The community is increasingly combining various sensor and valence measurement tools and deploying them with learning algorithms. Because of the strong subject and context dependency of emotion reactivity, it seems likely that each subject will require a specific coding and perhaps even specific context and environment data. More sophisticated physiology measurement techniques, such as near-infrared spectroscopy (NIRS) and analytics, may also make it possible to determine the valence dimension more precisely and directly in the future. NIRS sensor setups allow us to obtain higher-definition spatial brain activity data based on oxygenation level, similar to fMRI but limited to a depth of approximately 2–3 cm. Initial advances have been reported at CHI (Solovey et al. 2015; Maior et al. 2015) but must still be applied to more tangible engineering scenarios. In combination with very-time-sensitive EEG data, we ought to be able to develop an in situ, usable, real-time brain activity monitoring setup.

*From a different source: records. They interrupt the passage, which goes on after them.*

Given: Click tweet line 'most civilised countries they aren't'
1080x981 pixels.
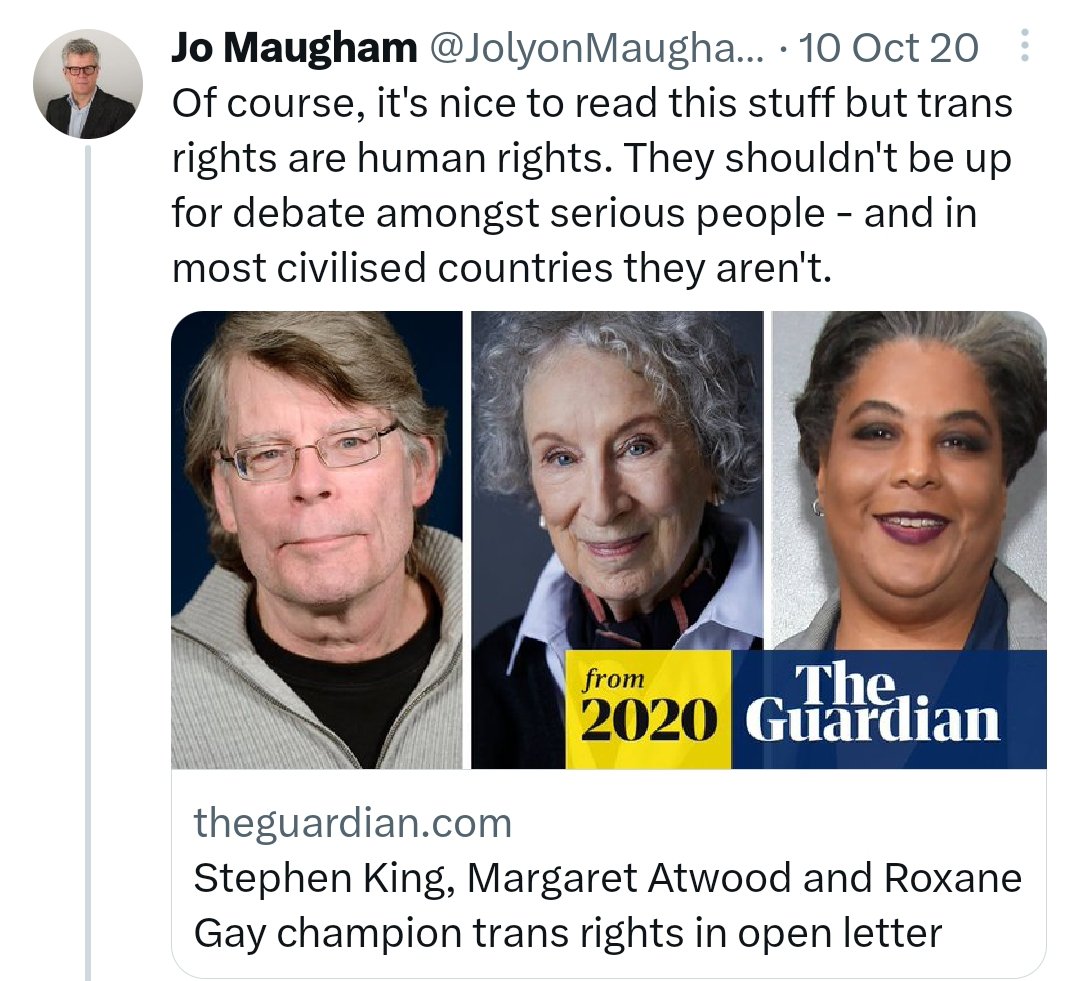Looking at the screenshot, I should click(502, 268).
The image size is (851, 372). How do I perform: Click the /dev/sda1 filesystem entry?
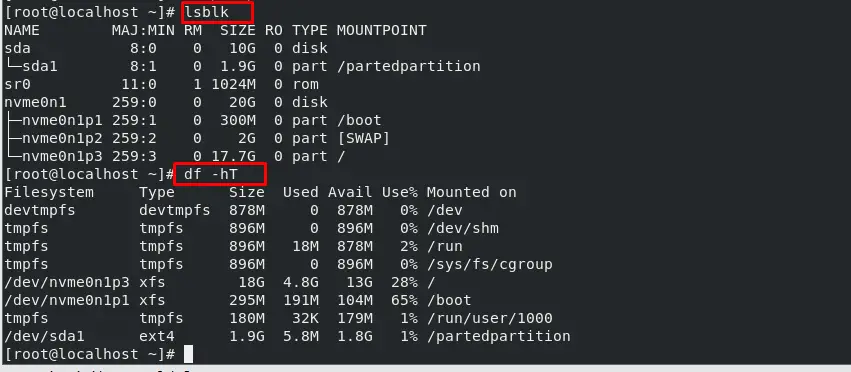(x=44, y=336)
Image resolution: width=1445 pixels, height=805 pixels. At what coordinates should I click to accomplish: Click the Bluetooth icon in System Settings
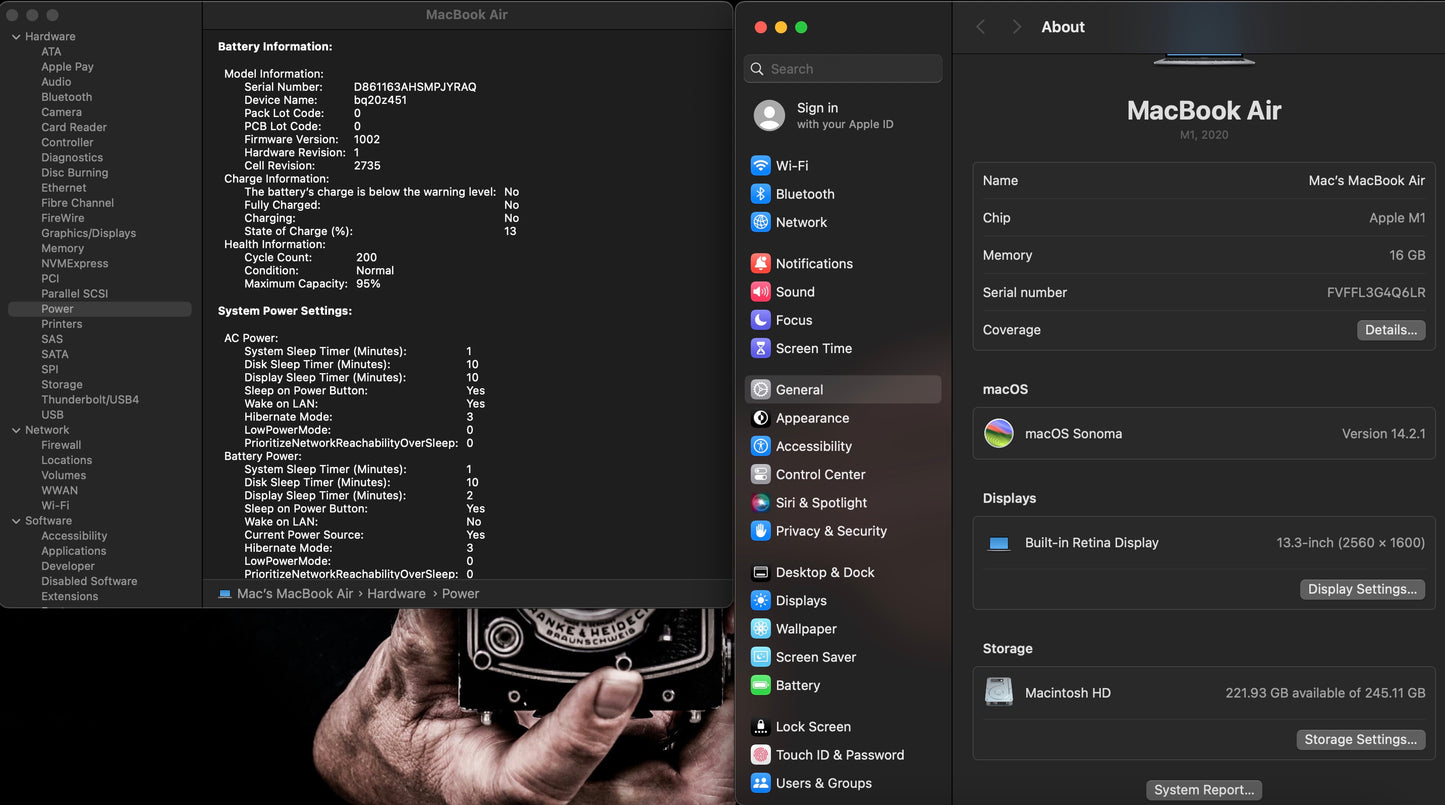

This setup may allow us to look into the black box and derive emotional states without the need for very complex survey-assisted or video-coded experiment setups. Thus, the tasks for the community are to further deploy and experiment with various sensors, to combine data, and to use learning algorithms to determine emotion values (arousal and valence) in an in situ engineering context. Success may allow us to develop system–user interfaces with closed-loop cycles that incorporate the human emotional state dynamically. The age of affective engineering is dawning.